Her mom, you, or something else? It's anyway terrible to hear how bad you felt.
I've been close to crying from a mix of sadness and anger a couple of times in my life. I wouldn't wish that on anyone, not even my worst enemy. So I'm sorry to year you had too feel those emotions on the train, due to something that was out of your control (your friend's mom)
It was rude of them to hug and kiss right in front of you, I think.

I have no idea why the boyfriend patted you on the knee, though, so that's why I'm going to ask about it, sorry to remindyou of that event :/ was it like just 2 taps for less than a second, or was it him holding his hand there, rubbing it as if it was a pet for a handful of seconds?

But: you don't need to be ashamed of having feelings. Yes, they are often a pain in the ass to have, but there's no use in being ashamed of them, for they are part of what makes us people. And Nyana: you *are* loved by someone, at least 1: me, your Onii-Chan ^_^ If I were there, I would just sit quietly beside you, in silent comfort. I'd hold hands with you if you would allow me, and I'd be there for you, the whole evening. I swear.

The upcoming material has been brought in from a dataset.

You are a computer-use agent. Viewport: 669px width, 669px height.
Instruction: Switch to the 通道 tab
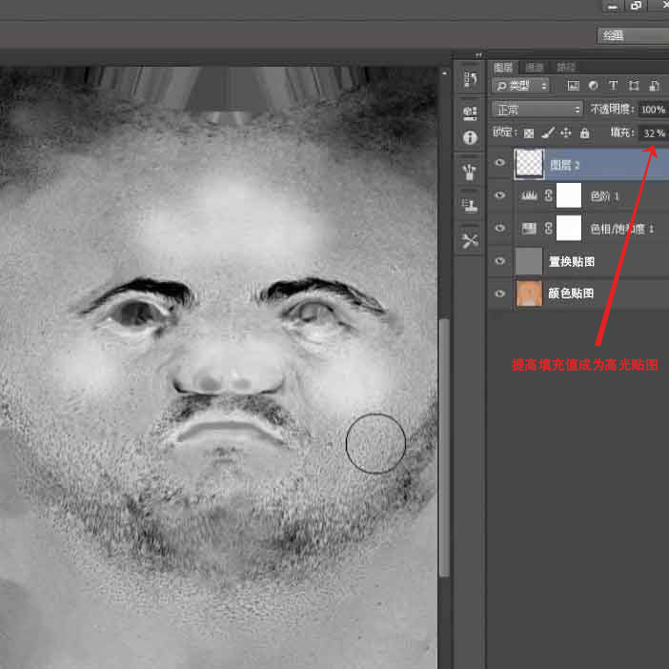534,68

You shouldn't have been "forced" to hug her boyfriend though, at least, that's what I think. Oufh, sorry you had to sit for almost an hour without any music (why? didn't bring the headset with you, or out of battery?)! Happened to me about a year ago, had to take a boat trip for 15 hours with no music... it was dreadful, boring, and kind of... painful, to not be able to be sort of shielded from the world with music depending on the mood. So I know your pain here, too, and you have my compassion about that as well.

You don't have to be sorry for what happened, none of it was your fault!
Wasn't your fault the track(s) were closed.
Wasn't your fault the travel times took so long in total.
Wasn't your fault your friend's mom is an unreliable bitch.
And I don't think you're a bad friend. You're a friend. Period. We all have good and bad days. For you, that day was a bit good but a lot bad. But your friends still care about you, no less. Your friend didn't overreact when you said how you wanted to treat her mom, and even joked around with the idea a bit ;)

I hope you are able to process this rough day, recharge, and go to the race another time, and see "Fantastic Beasts 2" at a later date!

(P.S.: you mix "that" and "what" sometimes, using one when it should be the other, just letting you know, being the grammar-obsessed person I am ;P . I understand you probably wrote this text relatively quickly and while feeling down, so I understand that that may have had an impact on your grammar, and I respect that.
Meant no offence or harm in pointing this out.)

Had a problem like that as well, though I invited someone (Laurie in case you wanted to know) and I didn’t tell anybody about it, since I was
All alone at home. But they’re found out the next day, I didn’t even have time to wake up that my mom scolded me. But you know, that’s my own problem, I should’ve told them, but whatever.

i honestly think that that isn't the same thing. you descided not to tell your mom (and she knows laurie so it shouldn't have been a huge problema as well as you choose to do that) this was told to her parent hours before hand and then all the things before hand made the emotion so much worse especially because they where being lovely to each other right infront of me. and it's nice that they supported each other but it hurt me especially after what happend. but i guess thanks for commenting. you don't do that anymore or talk for that matter with me.

@Natcl23 @NyanaCreation her parents didn’t know actually that I was alone, or I should say that i didn’t say anything to my mom or anybody else, and they didn’t like that and stuff

it isn't that bad though you know her for a very long time but it still isn't the same thing.